Aim of the task:
Within the listing, each line that has the string "options" should be copied.

= Beginning of Section =

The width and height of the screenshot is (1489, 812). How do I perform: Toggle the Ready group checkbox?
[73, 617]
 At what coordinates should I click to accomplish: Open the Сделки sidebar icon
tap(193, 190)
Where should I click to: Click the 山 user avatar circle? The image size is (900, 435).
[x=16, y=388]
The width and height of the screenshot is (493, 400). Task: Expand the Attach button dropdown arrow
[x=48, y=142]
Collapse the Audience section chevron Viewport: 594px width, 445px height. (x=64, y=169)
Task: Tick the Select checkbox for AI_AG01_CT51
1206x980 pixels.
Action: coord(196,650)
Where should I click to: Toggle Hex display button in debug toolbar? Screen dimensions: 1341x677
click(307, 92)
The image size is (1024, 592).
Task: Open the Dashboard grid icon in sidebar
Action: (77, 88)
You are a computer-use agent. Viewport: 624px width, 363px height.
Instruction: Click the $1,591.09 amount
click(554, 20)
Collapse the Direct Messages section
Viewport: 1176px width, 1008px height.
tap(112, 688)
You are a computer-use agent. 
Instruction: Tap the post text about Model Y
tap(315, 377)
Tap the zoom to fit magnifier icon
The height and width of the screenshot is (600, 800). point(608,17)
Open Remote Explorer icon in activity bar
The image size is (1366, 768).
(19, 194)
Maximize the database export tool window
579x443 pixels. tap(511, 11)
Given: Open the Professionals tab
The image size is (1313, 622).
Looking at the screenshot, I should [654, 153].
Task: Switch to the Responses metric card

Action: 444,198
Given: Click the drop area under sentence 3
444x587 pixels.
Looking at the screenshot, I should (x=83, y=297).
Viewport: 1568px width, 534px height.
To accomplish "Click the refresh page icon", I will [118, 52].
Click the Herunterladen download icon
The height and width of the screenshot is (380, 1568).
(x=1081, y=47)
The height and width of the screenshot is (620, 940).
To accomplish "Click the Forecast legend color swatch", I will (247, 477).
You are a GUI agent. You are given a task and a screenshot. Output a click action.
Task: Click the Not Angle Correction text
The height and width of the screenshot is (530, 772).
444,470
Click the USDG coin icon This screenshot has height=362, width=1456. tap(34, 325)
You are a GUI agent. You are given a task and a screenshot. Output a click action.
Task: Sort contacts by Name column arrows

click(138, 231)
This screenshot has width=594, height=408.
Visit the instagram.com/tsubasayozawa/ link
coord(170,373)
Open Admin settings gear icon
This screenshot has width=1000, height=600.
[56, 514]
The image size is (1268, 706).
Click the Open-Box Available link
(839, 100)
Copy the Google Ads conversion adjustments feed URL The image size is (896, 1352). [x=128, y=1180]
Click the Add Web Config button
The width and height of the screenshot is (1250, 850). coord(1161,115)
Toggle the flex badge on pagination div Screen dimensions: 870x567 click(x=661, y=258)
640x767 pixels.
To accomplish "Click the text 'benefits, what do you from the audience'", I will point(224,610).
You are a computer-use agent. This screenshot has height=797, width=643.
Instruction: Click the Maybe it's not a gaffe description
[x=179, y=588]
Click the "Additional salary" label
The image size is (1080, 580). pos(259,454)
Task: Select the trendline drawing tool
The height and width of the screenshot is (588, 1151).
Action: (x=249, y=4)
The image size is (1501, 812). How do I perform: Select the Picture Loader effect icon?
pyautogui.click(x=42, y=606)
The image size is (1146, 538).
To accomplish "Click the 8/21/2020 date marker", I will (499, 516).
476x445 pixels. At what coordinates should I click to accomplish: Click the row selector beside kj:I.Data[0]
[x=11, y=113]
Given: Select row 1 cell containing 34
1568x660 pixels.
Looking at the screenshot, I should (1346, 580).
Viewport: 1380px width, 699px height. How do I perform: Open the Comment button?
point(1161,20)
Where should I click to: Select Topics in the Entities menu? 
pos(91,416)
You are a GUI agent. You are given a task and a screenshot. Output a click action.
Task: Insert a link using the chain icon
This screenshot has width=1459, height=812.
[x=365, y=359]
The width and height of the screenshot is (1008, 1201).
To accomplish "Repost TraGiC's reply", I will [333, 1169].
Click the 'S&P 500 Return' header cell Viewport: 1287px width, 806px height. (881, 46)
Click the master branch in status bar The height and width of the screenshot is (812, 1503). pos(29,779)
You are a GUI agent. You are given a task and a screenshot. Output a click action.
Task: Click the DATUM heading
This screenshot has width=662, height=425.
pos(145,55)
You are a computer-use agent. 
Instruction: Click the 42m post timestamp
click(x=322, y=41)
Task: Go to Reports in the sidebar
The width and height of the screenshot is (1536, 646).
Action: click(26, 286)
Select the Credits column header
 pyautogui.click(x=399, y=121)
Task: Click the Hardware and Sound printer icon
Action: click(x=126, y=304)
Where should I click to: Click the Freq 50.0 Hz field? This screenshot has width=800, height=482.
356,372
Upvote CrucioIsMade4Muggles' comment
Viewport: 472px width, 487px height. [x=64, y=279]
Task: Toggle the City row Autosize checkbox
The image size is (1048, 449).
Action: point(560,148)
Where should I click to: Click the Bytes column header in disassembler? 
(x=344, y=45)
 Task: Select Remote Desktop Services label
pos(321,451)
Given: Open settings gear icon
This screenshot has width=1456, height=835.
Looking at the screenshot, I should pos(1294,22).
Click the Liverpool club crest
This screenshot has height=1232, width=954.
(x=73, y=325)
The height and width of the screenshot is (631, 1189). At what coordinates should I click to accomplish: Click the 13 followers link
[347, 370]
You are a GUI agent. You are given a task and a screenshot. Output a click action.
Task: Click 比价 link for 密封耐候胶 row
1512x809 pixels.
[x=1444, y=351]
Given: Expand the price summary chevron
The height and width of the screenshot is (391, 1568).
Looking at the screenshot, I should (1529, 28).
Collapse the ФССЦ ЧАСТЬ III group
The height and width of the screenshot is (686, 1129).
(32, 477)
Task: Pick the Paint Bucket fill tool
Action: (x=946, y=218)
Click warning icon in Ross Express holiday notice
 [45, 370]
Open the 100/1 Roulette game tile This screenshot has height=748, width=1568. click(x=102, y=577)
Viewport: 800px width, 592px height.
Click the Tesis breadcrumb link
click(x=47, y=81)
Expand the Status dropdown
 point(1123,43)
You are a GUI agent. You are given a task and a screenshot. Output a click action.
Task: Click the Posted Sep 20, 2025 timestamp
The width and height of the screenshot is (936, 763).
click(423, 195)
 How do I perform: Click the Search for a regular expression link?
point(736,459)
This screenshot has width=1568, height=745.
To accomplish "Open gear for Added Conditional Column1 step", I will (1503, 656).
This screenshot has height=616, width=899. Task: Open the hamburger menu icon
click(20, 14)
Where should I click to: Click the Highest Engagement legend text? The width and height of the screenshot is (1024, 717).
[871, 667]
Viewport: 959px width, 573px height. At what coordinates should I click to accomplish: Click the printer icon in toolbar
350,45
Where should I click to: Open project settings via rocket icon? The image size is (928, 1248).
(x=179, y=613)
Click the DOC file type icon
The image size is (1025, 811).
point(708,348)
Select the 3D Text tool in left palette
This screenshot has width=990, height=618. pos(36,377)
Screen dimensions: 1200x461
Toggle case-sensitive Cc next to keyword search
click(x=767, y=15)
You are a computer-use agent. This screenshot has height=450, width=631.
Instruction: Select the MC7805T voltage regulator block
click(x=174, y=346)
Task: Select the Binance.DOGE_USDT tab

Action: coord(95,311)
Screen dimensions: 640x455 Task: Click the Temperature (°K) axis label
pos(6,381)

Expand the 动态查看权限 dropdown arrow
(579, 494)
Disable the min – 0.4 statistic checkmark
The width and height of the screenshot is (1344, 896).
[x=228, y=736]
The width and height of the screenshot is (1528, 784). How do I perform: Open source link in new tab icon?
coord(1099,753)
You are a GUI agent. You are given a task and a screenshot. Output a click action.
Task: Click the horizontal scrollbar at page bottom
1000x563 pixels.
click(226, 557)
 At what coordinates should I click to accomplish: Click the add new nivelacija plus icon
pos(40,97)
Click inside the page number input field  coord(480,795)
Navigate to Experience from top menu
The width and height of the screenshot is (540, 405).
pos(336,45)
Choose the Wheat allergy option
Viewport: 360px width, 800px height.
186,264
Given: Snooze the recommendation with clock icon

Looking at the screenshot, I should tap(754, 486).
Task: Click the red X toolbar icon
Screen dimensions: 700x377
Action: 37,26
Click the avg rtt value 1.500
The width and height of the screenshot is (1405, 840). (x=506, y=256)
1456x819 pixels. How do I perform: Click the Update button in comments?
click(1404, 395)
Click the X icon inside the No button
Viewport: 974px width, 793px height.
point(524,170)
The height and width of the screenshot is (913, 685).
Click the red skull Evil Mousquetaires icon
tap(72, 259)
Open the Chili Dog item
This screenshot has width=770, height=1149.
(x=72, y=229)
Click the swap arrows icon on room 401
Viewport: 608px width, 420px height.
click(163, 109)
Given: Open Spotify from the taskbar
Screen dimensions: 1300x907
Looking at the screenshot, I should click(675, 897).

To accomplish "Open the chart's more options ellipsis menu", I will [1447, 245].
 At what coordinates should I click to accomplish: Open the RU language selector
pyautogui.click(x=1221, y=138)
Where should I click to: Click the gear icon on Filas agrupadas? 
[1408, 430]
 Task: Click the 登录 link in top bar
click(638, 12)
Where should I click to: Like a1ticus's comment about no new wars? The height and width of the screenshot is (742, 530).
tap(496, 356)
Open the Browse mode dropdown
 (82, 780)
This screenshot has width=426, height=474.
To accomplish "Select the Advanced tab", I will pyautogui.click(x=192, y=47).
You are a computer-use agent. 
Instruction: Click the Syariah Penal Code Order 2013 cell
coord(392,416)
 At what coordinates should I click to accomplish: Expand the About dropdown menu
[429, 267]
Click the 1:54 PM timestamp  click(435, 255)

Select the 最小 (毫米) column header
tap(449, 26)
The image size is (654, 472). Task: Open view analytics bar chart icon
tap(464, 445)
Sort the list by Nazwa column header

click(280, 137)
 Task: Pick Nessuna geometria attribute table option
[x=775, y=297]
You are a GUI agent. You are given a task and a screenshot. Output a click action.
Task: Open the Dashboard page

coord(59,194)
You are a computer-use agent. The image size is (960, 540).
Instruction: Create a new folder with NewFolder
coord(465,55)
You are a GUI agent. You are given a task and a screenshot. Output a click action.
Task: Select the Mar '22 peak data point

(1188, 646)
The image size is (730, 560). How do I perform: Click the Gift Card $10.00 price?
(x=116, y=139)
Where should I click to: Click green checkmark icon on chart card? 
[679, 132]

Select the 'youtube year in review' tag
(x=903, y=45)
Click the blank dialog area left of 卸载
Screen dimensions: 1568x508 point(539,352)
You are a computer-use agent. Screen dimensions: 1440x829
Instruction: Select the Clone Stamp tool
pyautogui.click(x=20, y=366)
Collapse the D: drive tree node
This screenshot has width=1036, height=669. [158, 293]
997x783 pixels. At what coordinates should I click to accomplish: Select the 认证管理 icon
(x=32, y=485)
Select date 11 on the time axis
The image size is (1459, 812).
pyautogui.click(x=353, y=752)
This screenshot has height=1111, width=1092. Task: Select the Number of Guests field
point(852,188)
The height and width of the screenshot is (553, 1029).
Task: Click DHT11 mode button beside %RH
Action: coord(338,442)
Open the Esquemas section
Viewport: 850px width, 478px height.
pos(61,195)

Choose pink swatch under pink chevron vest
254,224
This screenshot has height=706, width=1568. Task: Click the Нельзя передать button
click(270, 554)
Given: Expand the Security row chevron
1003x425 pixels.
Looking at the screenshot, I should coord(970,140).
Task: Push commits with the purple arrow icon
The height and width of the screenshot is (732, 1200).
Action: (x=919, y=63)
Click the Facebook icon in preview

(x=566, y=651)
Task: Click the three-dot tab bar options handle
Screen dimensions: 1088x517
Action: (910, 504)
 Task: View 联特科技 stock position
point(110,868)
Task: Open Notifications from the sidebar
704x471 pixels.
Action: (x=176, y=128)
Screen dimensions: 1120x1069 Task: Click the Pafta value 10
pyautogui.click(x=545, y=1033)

= End of Section =

Response below:
To accomplish "Open the chart's more options ellipsis menu", I will [1447, 245].
Task: Click the three-dot tab bar options handle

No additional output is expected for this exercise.